● **Work item**:
Would you write out all the records again, exactly?

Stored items
┌──

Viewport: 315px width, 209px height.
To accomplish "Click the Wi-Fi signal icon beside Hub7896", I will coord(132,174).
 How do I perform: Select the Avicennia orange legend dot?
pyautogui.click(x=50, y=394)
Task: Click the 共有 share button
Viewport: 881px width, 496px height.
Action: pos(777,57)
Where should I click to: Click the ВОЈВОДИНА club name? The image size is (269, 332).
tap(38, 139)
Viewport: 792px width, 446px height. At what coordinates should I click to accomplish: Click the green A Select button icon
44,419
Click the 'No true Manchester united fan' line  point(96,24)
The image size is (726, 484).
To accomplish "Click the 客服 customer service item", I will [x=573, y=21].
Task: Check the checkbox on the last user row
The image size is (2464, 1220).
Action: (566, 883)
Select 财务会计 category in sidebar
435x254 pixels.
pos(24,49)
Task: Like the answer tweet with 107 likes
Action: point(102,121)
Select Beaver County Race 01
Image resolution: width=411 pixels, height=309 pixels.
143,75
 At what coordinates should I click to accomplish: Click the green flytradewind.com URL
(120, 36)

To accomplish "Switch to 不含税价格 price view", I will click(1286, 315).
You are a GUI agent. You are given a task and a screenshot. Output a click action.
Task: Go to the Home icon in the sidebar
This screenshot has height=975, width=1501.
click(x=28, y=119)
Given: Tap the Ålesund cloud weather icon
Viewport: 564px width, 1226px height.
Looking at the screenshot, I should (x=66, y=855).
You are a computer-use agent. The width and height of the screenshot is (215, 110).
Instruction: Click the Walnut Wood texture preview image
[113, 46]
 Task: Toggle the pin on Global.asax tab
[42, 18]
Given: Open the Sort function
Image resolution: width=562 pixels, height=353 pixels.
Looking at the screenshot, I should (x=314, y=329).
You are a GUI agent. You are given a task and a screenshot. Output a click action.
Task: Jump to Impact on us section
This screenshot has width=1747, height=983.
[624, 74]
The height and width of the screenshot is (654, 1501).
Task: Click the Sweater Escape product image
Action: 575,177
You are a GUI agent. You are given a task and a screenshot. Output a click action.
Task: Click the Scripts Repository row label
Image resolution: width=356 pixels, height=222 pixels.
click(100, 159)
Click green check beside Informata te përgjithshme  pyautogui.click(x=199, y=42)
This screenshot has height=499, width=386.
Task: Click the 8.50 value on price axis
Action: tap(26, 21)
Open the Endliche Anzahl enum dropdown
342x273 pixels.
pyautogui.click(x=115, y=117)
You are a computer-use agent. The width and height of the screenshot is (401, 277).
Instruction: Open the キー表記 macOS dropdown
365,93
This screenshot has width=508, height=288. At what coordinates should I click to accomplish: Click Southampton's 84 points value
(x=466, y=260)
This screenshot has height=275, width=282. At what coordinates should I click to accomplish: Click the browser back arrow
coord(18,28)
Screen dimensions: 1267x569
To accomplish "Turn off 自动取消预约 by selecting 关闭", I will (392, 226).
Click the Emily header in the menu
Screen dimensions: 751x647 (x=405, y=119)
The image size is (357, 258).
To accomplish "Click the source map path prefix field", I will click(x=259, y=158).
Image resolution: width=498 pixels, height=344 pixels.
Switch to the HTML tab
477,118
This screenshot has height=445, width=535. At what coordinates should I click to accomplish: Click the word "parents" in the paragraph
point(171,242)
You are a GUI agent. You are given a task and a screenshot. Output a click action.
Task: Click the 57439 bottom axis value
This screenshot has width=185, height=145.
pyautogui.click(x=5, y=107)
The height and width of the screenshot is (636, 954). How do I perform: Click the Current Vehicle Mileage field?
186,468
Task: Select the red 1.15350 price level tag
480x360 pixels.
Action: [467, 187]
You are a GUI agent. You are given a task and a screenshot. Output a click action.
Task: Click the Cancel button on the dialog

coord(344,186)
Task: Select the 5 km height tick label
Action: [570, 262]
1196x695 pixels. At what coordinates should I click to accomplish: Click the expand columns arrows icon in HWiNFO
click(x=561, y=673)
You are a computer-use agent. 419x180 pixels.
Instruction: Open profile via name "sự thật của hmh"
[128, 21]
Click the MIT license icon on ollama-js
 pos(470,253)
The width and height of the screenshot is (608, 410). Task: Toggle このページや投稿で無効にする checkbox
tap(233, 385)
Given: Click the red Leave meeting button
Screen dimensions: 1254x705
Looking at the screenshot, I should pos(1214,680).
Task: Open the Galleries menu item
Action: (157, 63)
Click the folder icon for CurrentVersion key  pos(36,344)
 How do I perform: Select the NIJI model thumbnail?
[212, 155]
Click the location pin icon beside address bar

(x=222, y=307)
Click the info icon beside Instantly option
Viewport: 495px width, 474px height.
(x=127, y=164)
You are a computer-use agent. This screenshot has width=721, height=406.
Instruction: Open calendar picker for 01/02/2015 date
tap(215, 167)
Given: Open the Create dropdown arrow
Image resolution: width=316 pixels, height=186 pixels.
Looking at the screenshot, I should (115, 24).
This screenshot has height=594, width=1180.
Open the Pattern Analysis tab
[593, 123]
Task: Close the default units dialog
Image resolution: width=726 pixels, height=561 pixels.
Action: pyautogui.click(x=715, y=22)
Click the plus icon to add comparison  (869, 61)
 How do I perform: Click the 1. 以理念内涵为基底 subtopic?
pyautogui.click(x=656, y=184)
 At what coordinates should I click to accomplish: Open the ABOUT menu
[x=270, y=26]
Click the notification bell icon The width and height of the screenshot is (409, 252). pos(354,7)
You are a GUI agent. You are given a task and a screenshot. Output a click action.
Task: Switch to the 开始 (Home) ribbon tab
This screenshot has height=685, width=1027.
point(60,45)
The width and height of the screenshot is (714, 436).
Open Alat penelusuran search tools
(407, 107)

└──

● **Output below**:
Viewport: 315px width, 209px height.
To accomplish "Click the Wi-Fi signal icon beside Hub7896", I will coord(132,174).
 How do I perform: Select the Avicennia orange legend dot?
pyautogui.click(x=50, y=394)
Task: Click the 共有 share button
Viewport: 881px width, 496px height.
Action: pos(777,57)
Where should I click to: Click the ВОЈВОДИНА club name? The image size is (269, 332).
tap(38, 139)
Viewport: 792px width, 446px height. At what coordinates should I click to accomplish: Click the green A Select button icon
44,419
Click the 'No true Manchester united fan' line  point(96,24)
The image size is (726, 484).
To accomplish "Click the 客服 customer service item", I will [x=573, y=21].
Task: Check the checkbox on the last user row
The image size is (2464, 1220).
Action: (566, 883)
Select 财务会计 category in sidebar
435x254 pixels.
pos(24,49)
Task: Like the answer tweet with 107 likes
Action: point(102,121)
Select Beaver County Race 01
Image resolution: width=411 pixels, height=309 pixels.
143,75
 At what coordinates should I click to accomplish: Click the green flytradewind.com URL
(120, 36)

To accomplish "Switch to 不含税价格 price view", I will click(1286, 315).
You are a GUI agent. You are given a task and a screenshot. Output a click action.
Task: Go to the Home icon in the sidebar
This screenshot has height=975, width=1501.
click(x=28, y=119)
Given: Tap the Ålesund cloud weather icon
Viewport: 564px width, 1226px height.
Looking at the screenshot, I should (x=66, y=855).
You are a computer-use agent. The width and height of the screenshot is (215, 110).
Instruction: Click the Walnut Wood texture preview image
[113, 46]
 Task: Toggle the pin on Global.asax tab
[42, 18]
Given: Open the Sort function
Image resolution: width=562 pixels, height=353 pixels.
Looking at the screenshot, I should (x=314, y=329).
You are a GUI agent. You are given a task and a screenshot. Output a click action.
Task: Jump to Impact on us section
This screenshot has width=1747, height=983.
[624, 74]
The height and width of the screenshot is (654, 1501).
Task: Click the Sweater Escape product image
Action: 575,177
You are a GUI agent. You are given a task and a screenshot. Output a click action.
Task: Click the Scripts Repository row label
Image resolution: width=356 pixels, height=222 pixels.
click(100, 159)
Click green check beside Informata te përgjithshme  pyautogui.click(x=199, y=42)
This screenshot has height=499, width=386.
Task: Click the 8.50 value on price axis
Action: tap(26, 21)
Open the Endliche Anzahl enum dropdown
342x273 pixels.
pyautogui.click(x=115, y=117)
You are a computer-use agent. The width and height of the screenshot is (401, 277).
Instruction: Open the キー表記 macOS dropdown
365,93
This screenshot has width=508, height=288. At what coordinates should I click to accomplish: Click Southampton's 84 points value
(x=466, y=260)
This screenshot has height=275, width=282. At what coordinates should I click to accomplish: Click the browser back arrow
coord(18,28)
Screen dimensions: 1267x569
To accomplish "Turn off 自动取消预约 by selecting 关闭", I will (392, 226).
Click the Emily header in the menu
Screen dimensions: 751x647 (x=405, y=119)
The image size is (357, 258).
To accomplish "Click the source map path prefix field", I will click(x=259, y=158).
Image resolution: width=498 pixels, height=344 pixels.
Switch to the HTML tab
477,118
This screenshot has height=445, width=535. At what coordinates should I click to accomplish: Click the word "parents" in the paragraph
point(171,242)
You are a GUI agent. You are given a task and a screenshot. Output a click action.
Task: Click the 57439 bottom axis value
This screenshot has width=185, height=145.
pyautogui.click(x=5, y=107)
The height and width of the screenshot is (636, 954). How do I perform: Click the Current Vehicle Mileage field?
186,468
Task: Select the red 1.15350 price level tag
480x360 pixels.
Action: [467, 187]
You are a GUI agent. You are given a task and a screenshot. Output a click action.
Task: Click the Cancel button on the dialog

coord(344,186)
Task: Select the 5 km height tick label
Action: [570, 262]
1196x695 pixels. At what coordinates should I click to accomplish: Click the expand columns arrows icon in HWiNFO
click(x=561, y=673)
You are a computer-use agent. 419x180 pixels.
Instruction: Open profile via name "sự thật của hmh"
[128, 21]
Click the MIT license icon on ollama-js
 pos(470,253)
The width and height of the screenshot is (608, 410). Task: Toggle このページや投稿で無効にする checkbox
tap(233, 385)
Given: Click the red Leave meeting button
Screen dimensions: 1254x705
Looking at the screenshot, I should pos(1214,680).
Task: Open the Galleries menu item
Action: (157, 63)
Click the folder icon for CurrentVersion key  pos(36,344)
 How do I perform: Select the NIJI model thumbnail?
[212, 155]
Click the location pin icon beside address bar

(x=222, y=307)
Click the info icon beside Instantly option
Viewport: 495px width, 474px height.
(x=127, y=164)
You are a computer-use agent. This screenshot has width=721, height=406.
Instruction: Open calendar picker for 01/02/2015 date
tap(215, 167)
Given: Open the Create dropdown arrow
Image resolution: width=316 pixels, height=186 pixels.
Looking at the screenshot, I should (115, 24).
This screenshot has height=594, width=1180.
Open the Pattern Analysis tab
[593, 123]
Task: Close the default units dialog
Image resolution: width=726 pixels, height=561 pixels.
Action: pyautogui.click(x=715, y=22)
Click the plus icon to add comparison  (869, 61)
 How do I perform: Click the 1. 以理念内涵为基底 subtopic?
pyautogui.click(x=656, y=184)
 At what coordinates should I click to accomplish: Open the ABOUT menu
[x=270, y=26]
Click the notification bell icon The width and height of the screenshot is (409, 252). pos(354,7)
You are a GUI agent. You are given a task and a screenshot. Output a click action.
Task: Switch to the 开始 (Home) ribbon tab
This screenshot has height=685, width=1027.
point(60,45)
The width and height of the screenshot is (714, 436).
Open Alat penelusuran search tools
(407, 107)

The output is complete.